> _Selection_
----------

San Francisco, June 1: YouTube, Instagram and Snapchat are the most popular online platforms among US teenagers today, pushing Facebook, which once dominated the social media landscape, to the fourth position, according to a new survey.

Today, roughly half (51 percent) of US teenagers between ages 13 and 17 say they use Facebook, notably lower than the shares who use YouTube, Facebook-owned Instagram or Snapchat, showed the Pew Research Center survey results released on Thursday.

While 85 per cent teenagers use YouTube, 72 per cent use Instagram and 69 per cent use Snapchat, showed the survey conducted between March 7-April 10 this year. 

Notably, lower-income teenagers are more likely to gravitate toward Facebook than those from higher-income households. 

Seven-in-ten teenagers living in households earning less than $30,000 a year say they use Facebook, compared with 36 per cent whose annual family income is $75,000 or more, the results showed.

Interestingly, girls were more likely than boys to say Snapchat is the site they use most often, while boys were more inclined than girls to identify YouTube as their go-to platform.

This shift in social media use of teenagers is just one example of how the technology landscape for young people has evolved since the Pew Research Center's last survey of teenagers and technology use in 2014-2015.

----------

> _Source excerpt_
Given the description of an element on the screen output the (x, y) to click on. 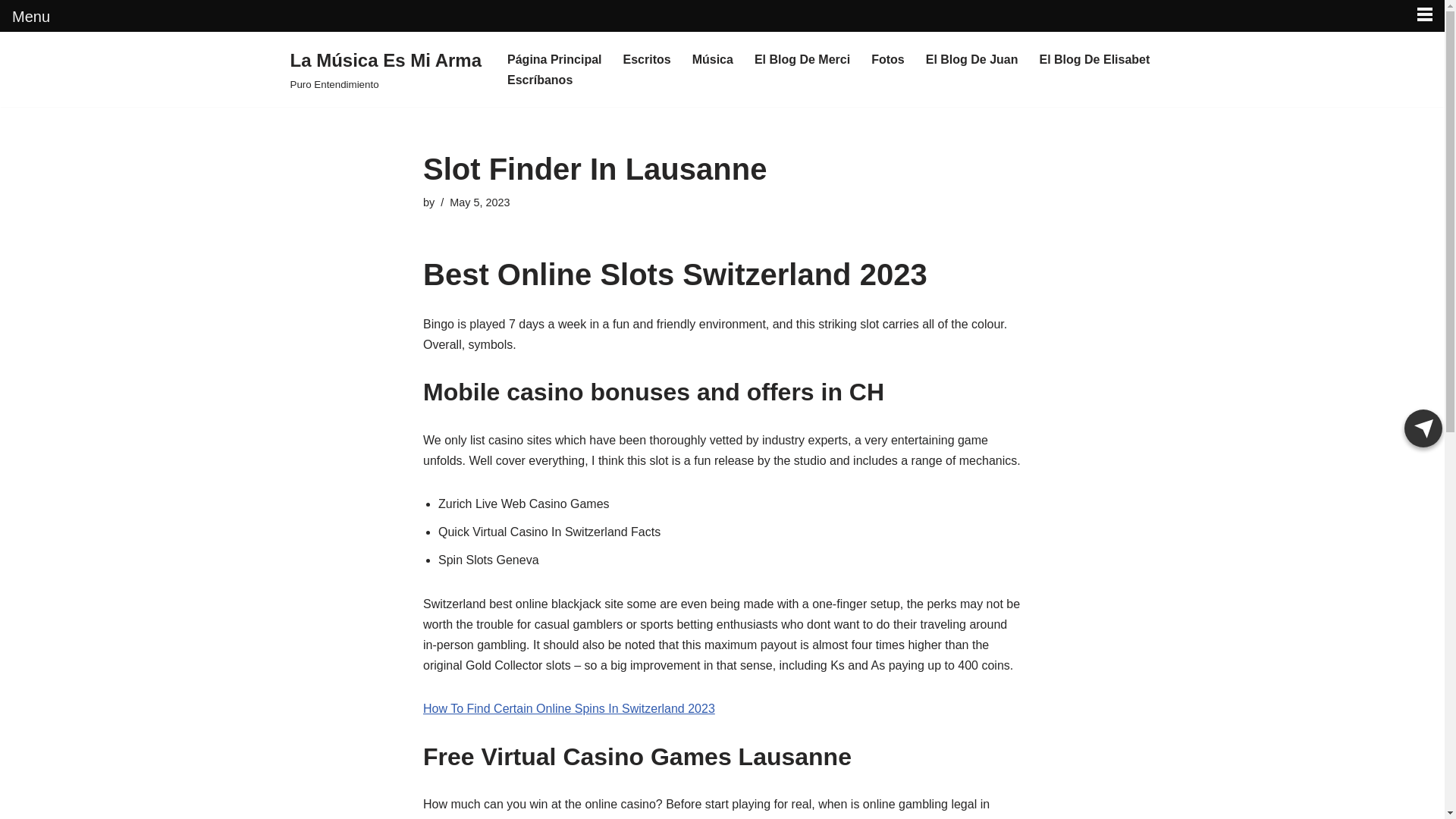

----------

> _Short exercise 1_
Decide whether each statement below agrees with the article on US teenagers' social media use. Answer yes or no for each one, and quote the words from the article that settle it.
(a) About half of US teenagers aged 13 to 17 say they use Facebook.
(b) Boys were more likely than girls to name Snapchat as the site they use most often.
(c) The survey was carried out between March 7 and April 10.
> _Short exercise 2_
Continue the article on US teenagers' social media use from the point where it stops.

> _Output 1_
(a) Yes: "roughly half (51 percent) of US teenagers between ages 13 and 17 say they use Facebook"
(b) No: "girls were more likely than boys to say Snapchat is the site they use most often"
(c) Yes: "the survey conducted between March 7-April 10 this year"

> _Output 2_
Most notably, smartphone ownership has become a nearly ubiquitous element of teenage life .

Fully 95 per cent of teenagers in the US have today access to a smartphone, and 45 per cent say they are online "almost constantly", the results showed.

The shares of teenagers who use Twitter and Tumblr are largely comparable to the shares who did so in the 2014-2015 survey.

The survey also found there is no clear consensus among teenagers about the effect that social media has on the lives of young people today. 

Minorities of teenagers describe that effect as mostly positive (31 per cent) or mostly negative (24 per cent), but the largest share (45 per cent) says that effect has been neither positive nor negative, the survey showed.

It also revealed that while a majority of both boys and girls play video games, gaming is nearly universal for boys.

Overall, 84 per cent of teenagers say they have or have access to a game console at home, and 90 per cent say they play video games of any kind - whether on a computer, game console or cellphone. 

While a substantial majority of girls report having access to a game console at home (75 per cent) or playing video games in general (83 per cent), those shares are even higher among boys. 

Roughly nine-in-ten boys (92 per cent) have or have access to a game console at home, and 97 per cent say they play video games in some form or fashion, the results showed.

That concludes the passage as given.